World Tribune.com

N. Korea weighs lifting ban on
top security threat: cell phones

SPECIAL TO WORLD TRIBUNE.COM
Friday, December 9, 2005

Sources recently returned from North Korea said the communist authorities are expected to lift the ban on the use of mobile phones early next year.

The reclusive state has banned the use of mobile phones since May 2004 and have confiscated some 20,000 handsets, mostly from government officials and business people.

North Korea's state security agency believed that the deadly train blast in Ryongchon in April 2004 was a botched attempt to harm Kim Jong-Il, and that a mobile phone was used to spark the explosion. It also believed cell phone calls leaked news of the massive explosion.

"North Korea is likely to lift the ban and return the confiscated handsets on the occasion of Kim Jong-Il's birthday on Feb. 16 or his late father Kim Il-Sung's April 15 birthday," said a source who recently returned from a business trip to North Korea.

Thai Foreign Minister Kantathi Suphamongkhon asked North Korean Post and Telecommunications Minister Ryu Yong-Sop last August to revoke a ban on mobile phone use in the country.

During his visit to Pyongyang, the Thai diplomatic chief expressed hope that the ban would lifted by the end of this year, according to diplomatic sources.

Thailand's Loxley Public, through the joint venture, signed a 30-year contract to operate telephone and telecommunication networks in North Korea in 1995. It provides basic phone lines to about 8,000 clients in North Korea's Rajin-Sonbong special economic zone.

North Korean officials and merchants conducting business along the border with China and Russia are also anxious to get their mobile phones back, the source said. Cell phones have become essential to North Korean officials and merchants.

"The use of cell phones is a major source of unease in North Korea as it spreads information about the outside world,” the source said. “But the North Korean authorities have come to understand the need of mobile phone in building up the country's technology infrastructure,” he said.

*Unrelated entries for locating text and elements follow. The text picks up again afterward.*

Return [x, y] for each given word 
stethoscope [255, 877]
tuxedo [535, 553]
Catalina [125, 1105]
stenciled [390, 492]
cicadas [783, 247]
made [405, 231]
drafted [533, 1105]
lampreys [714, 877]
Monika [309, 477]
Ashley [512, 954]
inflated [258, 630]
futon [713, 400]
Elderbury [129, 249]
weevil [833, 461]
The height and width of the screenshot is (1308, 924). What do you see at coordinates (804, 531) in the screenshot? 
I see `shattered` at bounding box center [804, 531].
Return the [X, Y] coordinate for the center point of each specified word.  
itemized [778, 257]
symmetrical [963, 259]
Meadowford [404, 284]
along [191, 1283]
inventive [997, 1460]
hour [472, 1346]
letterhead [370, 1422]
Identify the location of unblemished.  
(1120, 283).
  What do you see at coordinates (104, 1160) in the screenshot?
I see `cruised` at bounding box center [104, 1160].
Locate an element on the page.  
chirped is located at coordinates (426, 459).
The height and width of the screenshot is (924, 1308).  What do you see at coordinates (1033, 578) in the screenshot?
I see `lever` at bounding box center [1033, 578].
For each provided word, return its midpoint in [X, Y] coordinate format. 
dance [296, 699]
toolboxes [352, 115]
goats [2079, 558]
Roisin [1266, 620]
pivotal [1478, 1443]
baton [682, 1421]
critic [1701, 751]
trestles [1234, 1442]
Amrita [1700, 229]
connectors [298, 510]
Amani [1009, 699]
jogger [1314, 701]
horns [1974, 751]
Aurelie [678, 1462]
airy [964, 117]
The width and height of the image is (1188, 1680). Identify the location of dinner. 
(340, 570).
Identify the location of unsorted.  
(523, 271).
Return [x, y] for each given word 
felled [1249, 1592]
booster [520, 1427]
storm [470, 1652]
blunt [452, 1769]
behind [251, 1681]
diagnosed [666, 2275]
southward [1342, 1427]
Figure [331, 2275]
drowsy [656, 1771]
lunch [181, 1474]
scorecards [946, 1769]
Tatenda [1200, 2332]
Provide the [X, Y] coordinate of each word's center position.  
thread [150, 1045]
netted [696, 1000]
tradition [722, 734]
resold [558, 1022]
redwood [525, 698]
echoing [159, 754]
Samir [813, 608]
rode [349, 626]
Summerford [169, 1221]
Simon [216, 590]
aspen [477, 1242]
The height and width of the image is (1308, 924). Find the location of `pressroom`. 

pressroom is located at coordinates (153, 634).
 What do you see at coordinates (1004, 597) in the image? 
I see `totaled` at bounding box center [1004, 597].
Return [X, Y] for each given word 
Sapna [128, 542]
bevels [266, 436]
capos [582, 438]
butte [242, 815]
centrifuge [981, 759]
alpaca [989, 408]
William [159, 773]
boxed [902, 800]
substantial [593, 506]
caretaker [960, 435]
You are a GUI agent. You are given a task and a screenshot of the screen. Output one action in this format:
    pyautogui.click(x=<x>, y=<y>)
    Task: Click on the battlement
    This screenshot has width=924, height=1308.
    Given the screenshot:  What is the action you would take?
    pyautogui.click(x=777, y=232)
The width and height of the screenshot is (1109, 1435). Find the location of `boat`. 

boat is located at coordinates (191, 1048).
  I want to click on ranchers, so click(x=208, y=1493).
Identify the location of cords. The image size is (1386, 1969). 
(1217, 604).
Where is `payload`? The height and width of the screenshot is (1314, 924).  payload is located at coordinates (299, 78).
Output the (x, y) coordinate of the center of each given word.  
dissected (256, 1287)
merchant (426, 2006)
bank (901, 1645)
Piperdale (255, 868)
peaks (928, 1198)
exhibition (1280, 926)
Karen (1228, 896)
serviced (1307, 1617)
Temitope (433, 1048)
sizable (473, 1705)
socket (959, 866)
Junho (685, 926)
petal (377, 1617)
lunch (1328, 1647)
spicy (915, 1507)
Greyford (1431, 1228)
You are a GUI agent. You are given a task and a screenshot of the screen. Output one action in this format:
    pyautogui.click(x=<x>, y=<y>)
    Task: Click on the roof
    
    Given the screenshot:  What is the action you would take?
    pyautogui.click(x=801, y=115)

North Korea recently agreed with VK Corp., a South Korean mobile handset maker, to jointly develop Korean-language software for mobile phones.

Instead of lifting the ban on the use of cell phones, North Korea will seek to regulate communications beyond the border via mobile phones, the source said.

North Korea is building frequency blocking-device installation along its borders with China and South Korea to prevent calls from being made to the outside world, according to other sources.

"Frequency blocking device installation operations are taking place in cities that share borders with China such as Shinuiju," the source said. "Mobile phone services will be resumed within the North after this construction is over," he said.

North Korea introduced mobile phone service in November 2002, with cell phones available from Motorola Corp. of the United States and Nokia Corp. of Finland. The number of cell phone users increased to more than 20,000 in 2003,according to Chosun Sinbo, a newspaper run by pro-Pyongyang ethnic Koreans in Japan.

The use of cell phones has helped pierce the North's Iron Curtain and break down the Pyongyang regime, which insulates itself by isolating its citizens and curbing the spread of information, South Korean intelligence officials said.